**WHAT TO DO**: Pick up the newspaper roundup about the Taiwan arms package below and carry it on from its final sentence.

**READING TEXT**:
Today's Papers

Perubes

USA Today, the Washington Post, and the Los Angeles Times lead with the Bush administration’s decision (likely to be officially announced today) to offer for sale to Taiwan a number of weapons, including Kidd-class destroyers, diesel submarines and anti-submarine airplanes, but not the more modern Aegis anti-air warfare destroyer Taiwan had asked for and that China had strongly opposed. The Wall Street Journal puts the development atop its front-page worldwide news box. The New York Times fronts the Taiwan decision, but leads instead with Junichiro Koizumi’s election to the presidency of the party that has dominated Japan’s politics for more than 40 years, meaning that later this week he will almost surely become the country’s new prime minister. The paper says Koizumi has a rebel image (in the party vote, he defeated the front-runner) and is widely seen as ready to end Japan’s economic crisis, although he has been vague about how. The WP also fronts his election. The LAT, which surely has more Japanese-American readers than either of these papers, stuffs it.

Even though the Aegis ships were not included in the Taiwan arms package, the WP says the offering is “robust” and “almost certain to anger” China. But the LAT says it stakes out a “middle ground” between angering China and helping Taiwan and that although it is likely to elicit China’s strong public opposition, it will also produce a “private sense of relief” there. The NYT sees a “diplomatically cautious path.” The coverage says that the deal was a response to China’s military buildup and not to the recent brouhaha over the Navy surveillance plane. Regarding that buildup, the WP says that China’s been increasing its stock of Taiwan-targeting missiles at the rate of 50 a year, and the LAT runs a graphic high on its front showing China’s overwhelming advantage over Taiwan not just in missiles, but also in planes, ships, and subs.

**INPUT DATA**:
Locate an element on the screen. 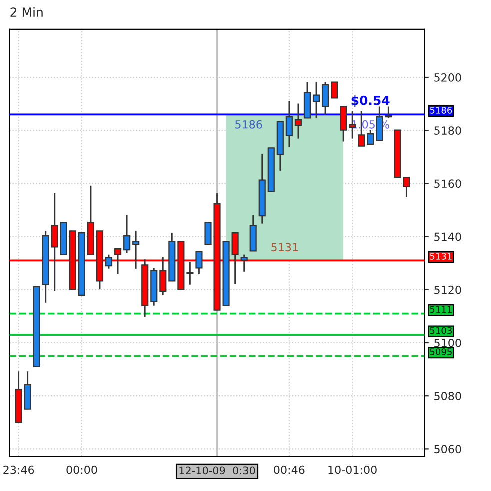 This screenshot has height=491, width=491. y-tick-label: 5060 is located at coordinates (448, 450).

**EXERCISE ANSWER**:
The USAT front has an unnamed U.S. official saying that a videotape of that missionary plane over Peru shows that it was not taking the evasive action typical of drug runners before it was shot down. The WP fronter buries this information. The Post story says that in 1997 the Peruvian air force shot down a plane–later revealed to have been a drug runner–without first firing warning shots and that the CIA contract plane involved in last Friday’s disaster did not check on the suspect plane’s side number even though it is equipped with zoom-lensed cameras for doing so. The LAT fronter also has the 1997 shoot-down and in fact says that both Peruvians and Americans involved in drug interdiction in Peru knew that missionaries flew the same routes as drug smugglers. The NYT says in its insider that the three American survivors told friends that a Peruvian fighter strafed them after they crash-landed.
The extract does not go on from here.